• [Written task] Copy the items below verbatim, everything from the line containing "Task: Pick the Fill with color bucket tool" down to the line containing "[x=385, y=410]", both of those lines included.

• [Extracted information]
•••••

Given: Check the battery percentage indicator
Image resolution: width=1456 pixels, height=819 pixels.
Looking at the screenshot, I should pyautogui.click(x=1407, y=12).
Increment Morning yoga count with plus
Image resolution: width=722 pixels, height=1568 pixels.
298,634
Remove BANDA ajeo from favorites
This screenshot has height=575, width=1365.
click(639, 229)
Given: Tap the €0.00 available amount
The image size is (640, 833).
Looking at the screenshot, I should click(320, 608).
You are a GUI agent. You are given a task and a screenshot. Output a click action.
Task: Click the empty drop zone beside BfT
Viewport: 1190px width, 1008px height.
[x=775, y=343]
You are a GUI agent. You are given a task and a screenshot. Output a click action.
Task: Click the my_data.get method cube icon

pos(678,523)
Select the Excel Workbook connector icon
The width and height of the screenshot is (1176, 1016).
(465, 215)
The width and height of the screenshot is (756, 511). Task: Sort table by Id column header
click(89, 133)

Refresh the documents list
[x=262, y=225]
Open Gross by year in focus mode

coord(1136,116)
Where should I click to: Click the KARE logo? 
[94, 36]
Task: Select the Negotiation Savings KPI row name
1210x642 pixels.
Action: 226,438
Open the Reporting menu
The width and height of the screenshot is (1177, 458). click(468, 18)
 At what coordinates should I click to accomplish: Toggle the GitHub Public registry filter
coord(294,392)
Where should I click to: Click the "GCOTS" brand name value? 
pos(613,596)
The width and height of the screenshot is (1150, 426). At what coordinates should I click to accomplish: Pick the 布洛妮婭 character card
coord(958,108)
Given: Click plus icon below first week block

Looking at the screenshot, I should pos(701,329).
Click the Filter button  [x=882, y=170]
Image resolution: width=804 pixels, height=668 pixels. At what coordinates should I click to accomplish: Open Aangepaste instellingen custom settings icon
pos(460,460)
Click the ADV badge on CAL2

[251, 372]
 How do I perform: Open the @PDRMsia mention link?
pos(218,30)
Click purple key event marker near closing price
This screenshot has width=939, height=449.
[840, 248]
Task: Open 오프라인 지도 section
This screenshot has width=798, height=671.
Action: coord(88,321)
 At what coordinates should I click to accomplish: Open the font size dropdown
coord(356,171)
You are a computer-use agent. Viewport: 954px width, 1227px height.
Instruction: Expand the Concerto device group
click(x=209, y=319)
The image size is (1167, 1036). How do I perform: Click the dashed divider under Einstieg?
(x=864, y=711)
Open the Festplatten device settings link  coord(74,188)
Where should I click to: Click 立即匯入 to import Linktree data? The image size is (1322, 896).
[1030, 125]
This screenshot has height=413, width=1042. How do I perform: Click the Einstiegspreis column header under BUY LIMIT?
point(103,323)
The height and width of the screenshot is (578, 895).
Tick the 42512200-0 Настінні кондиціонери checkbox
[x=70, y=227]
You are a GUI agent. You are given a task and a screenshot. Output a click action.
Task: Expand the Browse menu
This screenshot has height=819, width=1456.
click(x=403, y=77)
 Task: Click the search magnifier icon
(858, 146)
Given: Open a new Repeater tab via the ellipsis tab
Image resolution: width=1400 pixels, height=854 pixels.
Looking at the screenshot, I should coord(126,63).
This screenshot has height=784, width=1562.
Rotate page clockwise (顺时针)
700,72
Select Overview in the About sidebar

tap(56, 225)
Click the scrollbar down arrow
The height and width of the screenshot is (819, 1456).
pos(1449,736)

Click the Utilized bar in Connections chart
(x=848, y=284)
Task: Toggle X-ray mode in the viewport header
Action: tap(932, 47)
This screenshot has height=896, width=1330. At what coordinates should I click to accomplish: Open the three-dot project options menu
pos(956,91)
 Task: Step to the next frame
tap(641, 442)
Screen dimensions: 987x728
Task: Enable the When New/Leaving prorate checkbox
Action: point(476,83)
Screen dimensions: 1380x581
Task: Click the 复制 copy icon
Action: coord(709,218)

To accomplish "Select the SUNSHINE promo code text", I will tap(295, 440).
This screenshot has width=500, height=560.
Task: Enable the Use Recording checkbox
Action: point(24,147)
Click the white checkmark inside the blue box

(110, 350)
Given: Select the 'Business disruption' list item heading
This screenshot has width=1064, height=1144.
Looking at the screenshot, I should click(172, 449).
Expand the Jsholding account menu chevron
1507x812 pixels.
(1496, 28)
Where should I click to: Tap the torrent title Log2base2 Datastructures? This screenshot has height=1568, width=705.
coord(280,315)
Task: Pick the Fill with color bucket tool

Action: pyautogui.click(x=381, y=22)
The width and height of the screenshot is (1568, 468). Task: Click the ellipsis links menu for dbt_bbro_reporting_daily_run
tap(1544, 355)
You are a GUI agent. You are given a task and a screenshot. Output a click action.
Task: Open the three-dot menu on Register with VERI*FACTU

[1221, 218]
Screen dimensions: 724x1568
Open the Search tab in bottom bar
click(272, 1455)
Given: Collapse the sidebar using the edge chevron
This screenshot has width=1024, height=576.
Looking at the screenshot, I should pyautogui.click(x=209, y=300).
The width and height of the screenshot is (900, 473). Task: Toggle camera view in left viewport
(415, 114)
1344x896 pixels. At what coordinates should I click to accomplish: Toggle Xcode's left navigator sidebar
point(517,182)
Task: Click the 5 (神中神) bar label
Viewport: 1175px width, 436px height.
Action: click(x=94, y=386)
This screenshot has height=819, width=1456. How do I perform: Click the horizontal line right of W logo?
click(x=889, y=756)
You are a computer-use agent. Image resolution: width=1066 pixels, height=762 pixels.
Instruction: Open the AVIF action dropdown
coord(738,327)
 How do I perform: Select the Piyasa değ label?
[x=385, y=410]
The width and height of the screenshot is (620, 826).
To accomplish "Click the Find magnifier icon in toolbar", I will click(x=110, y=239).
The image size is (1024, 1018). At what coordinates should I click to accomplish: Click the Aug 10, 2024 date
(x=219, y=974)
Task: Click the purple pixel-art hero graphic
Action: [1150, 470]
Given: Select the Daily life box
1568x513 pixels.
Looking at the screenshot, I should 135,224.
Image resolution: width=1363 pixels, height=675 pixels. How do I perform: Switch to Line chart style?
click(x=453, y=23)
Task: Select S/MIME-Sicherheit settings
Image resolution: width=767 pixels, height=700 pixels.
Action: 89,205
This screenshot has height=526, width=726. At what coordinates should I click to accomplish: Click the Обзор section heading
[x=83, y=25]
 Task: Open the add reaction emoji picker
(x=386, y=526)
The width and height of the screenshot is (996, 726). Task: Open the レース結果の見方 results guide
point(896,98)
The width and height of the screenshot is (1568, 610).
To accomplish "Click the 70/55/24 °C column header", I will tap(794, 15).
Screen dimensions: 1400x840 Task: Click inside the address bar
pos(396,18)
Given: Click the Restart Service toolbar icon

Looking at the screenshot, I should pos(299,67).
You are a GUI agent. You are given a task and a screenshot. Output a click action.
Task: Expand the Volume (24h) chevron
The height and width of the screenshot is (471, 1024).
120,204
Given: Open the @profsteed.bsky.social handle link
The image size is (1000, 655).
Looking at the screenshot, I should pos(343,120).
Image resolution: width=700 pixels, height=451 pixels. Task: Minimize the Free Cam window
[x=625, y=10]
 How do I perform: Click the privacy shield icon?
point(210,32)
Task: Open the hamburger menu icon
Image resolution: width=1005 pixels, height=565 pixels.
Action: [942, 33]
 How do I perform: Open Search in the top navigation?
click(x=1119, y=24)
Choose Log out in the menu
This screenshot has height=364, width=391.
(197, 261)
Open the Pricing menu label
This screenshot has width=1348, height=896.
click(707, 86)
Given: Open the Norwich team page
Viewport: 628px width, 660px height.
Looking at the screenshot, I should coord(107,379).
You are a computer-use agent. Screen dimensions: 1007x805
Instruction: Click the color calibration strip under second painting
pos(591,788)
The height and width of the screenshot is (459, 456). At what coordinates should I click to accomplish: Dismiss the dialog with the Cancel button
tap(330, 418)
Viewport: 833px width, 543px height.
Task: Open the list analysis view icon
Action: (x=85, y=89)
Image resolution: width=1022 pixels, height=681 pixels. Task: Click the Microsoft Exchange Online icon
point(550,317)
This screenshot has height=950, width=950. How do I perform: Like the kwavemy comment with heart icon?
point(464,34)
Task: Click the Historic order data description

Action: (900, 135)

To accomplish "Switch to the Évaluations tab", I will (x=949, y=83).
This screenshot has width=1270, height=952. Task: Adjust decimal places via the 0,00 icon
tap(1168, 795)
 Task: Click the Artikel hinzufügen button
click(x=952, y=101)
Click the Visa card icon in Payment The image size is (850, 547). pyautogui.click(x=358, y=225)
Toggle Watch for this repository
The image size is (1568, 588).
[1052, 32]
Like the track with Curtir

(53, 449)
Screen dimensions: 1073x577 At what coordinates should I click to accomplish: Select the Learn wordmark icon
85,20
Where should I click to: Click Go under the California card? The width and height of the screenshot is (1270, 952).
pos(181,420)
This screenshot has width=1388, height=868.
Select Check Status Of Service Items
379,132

•••••

• [Written answer]
Task: Pick the Fill with color bucket tool

Action: pyautogui.click(x=381, y=22)
The width and height of the screenshot is (1568, 468). Task: Click the ellipsis links menu for dbt_bbro_reporting_daily_run
tap(1544, 355)
You are a GUI agent. You are given a task and a screenshot. Output a click action.
Task: Open the three-dot menu on Register with VERI*FACTU

[1221, 218]
Screen dimensions: 724x1568
Open the Search tab in bottom bar
click(272, 1455)
Given: Collapse the sidebar using the edge chevron
This screenshot has width=1024, height=576.
Looking at the screenshot, I should pyautogui.click(x=209, y=300).
The width and height of the screenshot is (900, 473). Task: Toggle camera view in left viewport
(415, 114)
1344x896 pixels. At what coordinates should I click to accomplish: Toggle Xcode's left navigator sidebar
point(517,182)
Task: Click the 5 (神中神) bar label
Viewport: 1175px width, 436px height.
Action: click(x=94, y=386)
This screenshot has height=819, width=1456. How do I perform: Click the horizontal line right of W logo?
click(x=889, y=756)
You are a computer-use agent. Image resolution: width=1066 pixels, height=762 pixels.
Instruction: Open the AVIF action dropdown
coord(738,327)
 How do I perform: Select the Piyasa değ label?
[x=385, y=410]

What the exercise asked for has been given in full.